# Can I get a list of long-lasting anime please?



## Noctosphere (Mar 14, 2017)

By long-lasting anime, I'm talking about anime that have or will have hundreds of episodes.
I'm currently watching two, naruto and fairy tail.
Naruto ends this month
and I just heard that Fairy Tail manga will end soon (around may, it seems like the mvoei that will be released will also be the date of the end of the manga)
Fairy tail anime is in hiatus right now, and it might start again soon (I hope) but the end of the manga means the anime will probably ends in a year or two.

I really like those kind of anime that last almost forever. Generally, those anime releases about one episode every week, like theres no summer/winter pause.

If anyone has a list of long-lasting anime, please share it with me
My preferences :
supernatural
fantastic
magic things
post-apocaliptic

It doesnt has to be all of them at once 

thanks

PS : I hate startinjg a series that already ended, so please, dont post any. thanks again


----------



## ThunderbInazuma (Mar 14, 2017)

Actually, from long lasting animes I watch Pokémon, Gintama & One Piece, even thoug Gintama doesn't have much episodes than OP or Pkmn ( it has around the same ones as FT)


----------



## Madridi (Mar 14, 2017)

Detective Conan, with more than 800 episodes, and also have around 20 movies so far.
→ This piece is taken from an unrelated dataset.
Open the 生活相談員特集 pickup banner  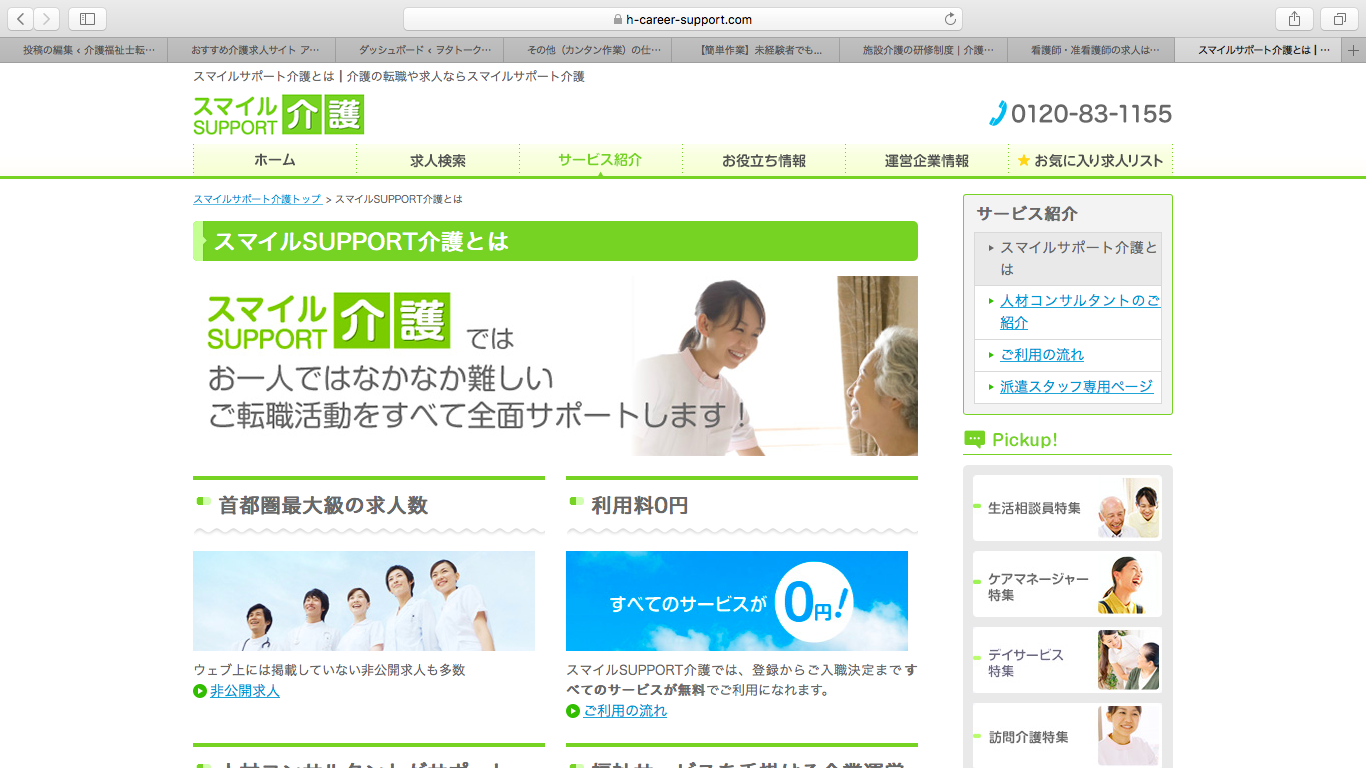(x=1067, y=508)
The good thing about this show is that filler episodes are actually entertaining, due to the nature of the show. It's basically a crime being solved when it's not dealing with the main story.


----------



## Noctosphere (Mar 14, 2017)

ThunderbInazuma said:


> Actually, from long lasting animes I watch Pokémon, Gintama & One Piece, even thoug Gintama doesn't have much episodes than OP or Pkmn ( it has around the same ones as FT)


i already watch pokemon, but I dont count it since its mostly (like 90%) filler

I'll take a look at the synonpsis of the two others, thanks

--------------------- MERGED ---------------------------



Madridi said:


> Detective Conan, with more than 800 episodes, and also have around 20 movies so far.
> 
> The good thing about this show is that filler episodes are actually entertaining, due to the nature of the show. It's basically a crime being solved when it's not dealing with the main story.
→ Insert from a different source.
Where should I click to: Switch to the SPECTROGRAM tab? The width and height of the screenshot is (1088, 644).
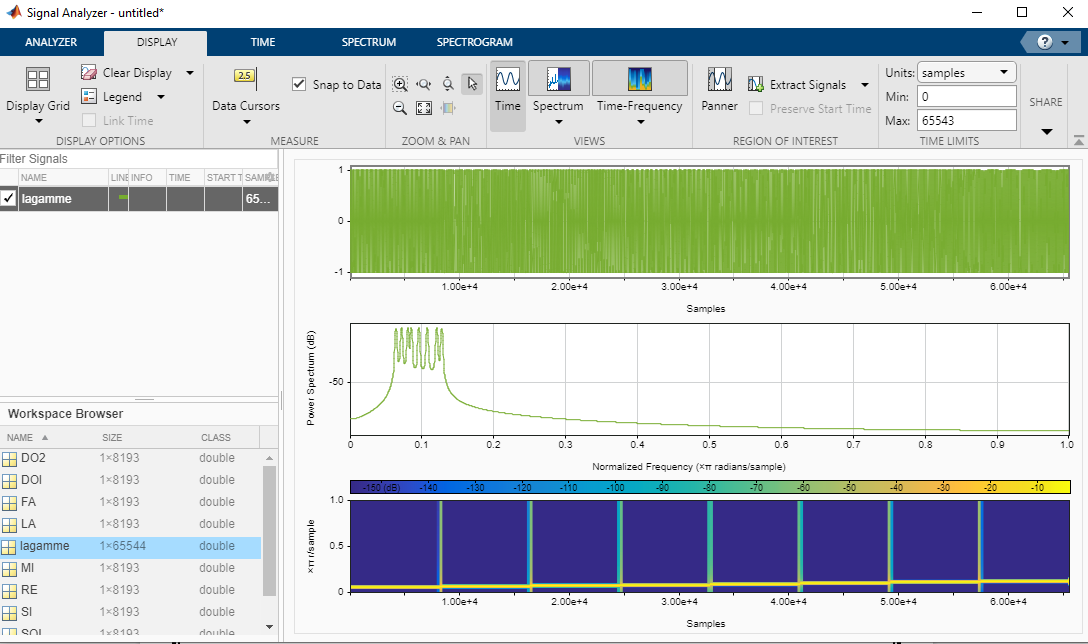(473, 42)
errr, im not too fan of police series, sao i doubt ill like it, but thankls


----------



## ItsKipz (Mar 14, 2017)

>supernatural

jojos bizzare adventure?


----------



## ThunderbInazuma (Mar 14, 2017)

Noctosphere said:


> i already watch pokemon, but I dont count it since its mostly (like 90%) filler


True story xD


----------



## Noctosphere (Mar 14, 2017)

ItsKipz said:


> >supernatural
> 
> jojos bizzare adventure?


sorry, but if you look at the OP, youll see that this anime doesnt fit the description


----------



## bi388 (Mar 14, 2017)

Its only around 150 episodes but if you havent seen it drop whatever youre doing and watch Hunter X Hunter. I wouldnt categorize it as especially "supernatural" but if Naruto counts it should as well, especially once you get past the first couple arcs.
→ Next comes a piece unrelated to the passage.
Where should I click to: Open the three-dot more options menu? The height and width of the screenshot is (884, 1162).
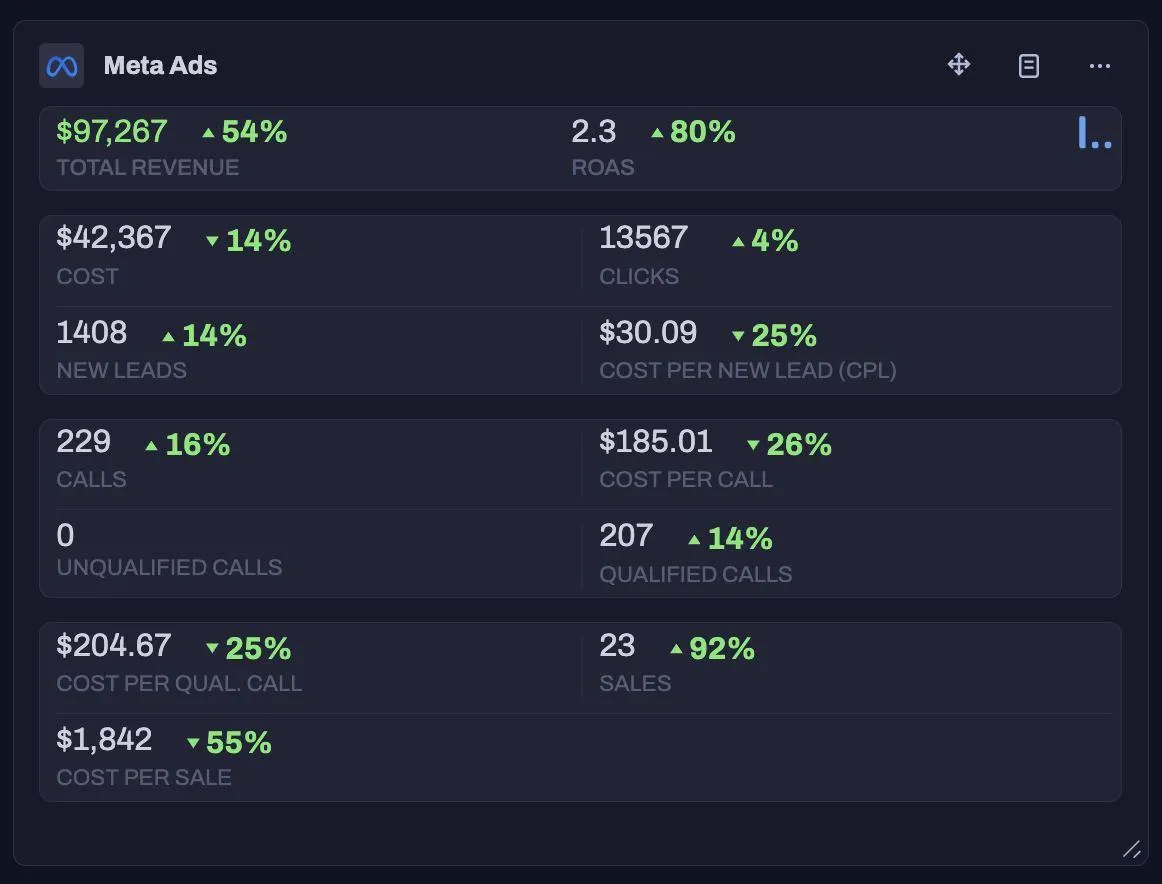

Edit: Also the manga is still being written past the end of the show so that extends the length


----------



## ItsKipz (Mar 14, 2017)

Noctosphere said:


> sorry, but if you look at the OP, youll see that this anime doesnt fit the description


oh, it already has 100s of eps, and i _heard_ that part 5 is coming soon. its also very magic-y.


----------



## hyprskllz (Mar 14, 2017)

How about Dragon Ball? With all the previous series and the ongoing Super, it's about 500 episodes (300+ if you prefer Kai).


----------



## RustInPeace (Mar 14, 2017)

Noctosphere said:


> Naruto ends this month



Really?! That just leaves Dragon Ball (Super being the current iteration), Pokemon, and One Piece as the biggest neverending anime currently running. I guess Dragon Ball doesn't count with your preferences, as a whole, but there are arcs that dealt with these subjects. Magic in many parts, specifically the original Dragon Ball series, not Z, though the Majin Buu thing dealt with magic, until it somehow got retconned with Buu being some alien. Post-apocalyptic, the Future Trunks/Goku Black arc on Super heavily fits that description. Fantastic, again, early Dragon Ball, it started as a fantasy adventure, but when creator Akira Toriyama milked the Journey to the West inspiration as much as he could, he moved towards battle arcs, science fiction, and basically shaping it to what DBZ became. Supernatural, well, Goku's the strongest fighter in all of anime, that is supernatural, and he'd kick Superman's sorry ass, it has to be stated.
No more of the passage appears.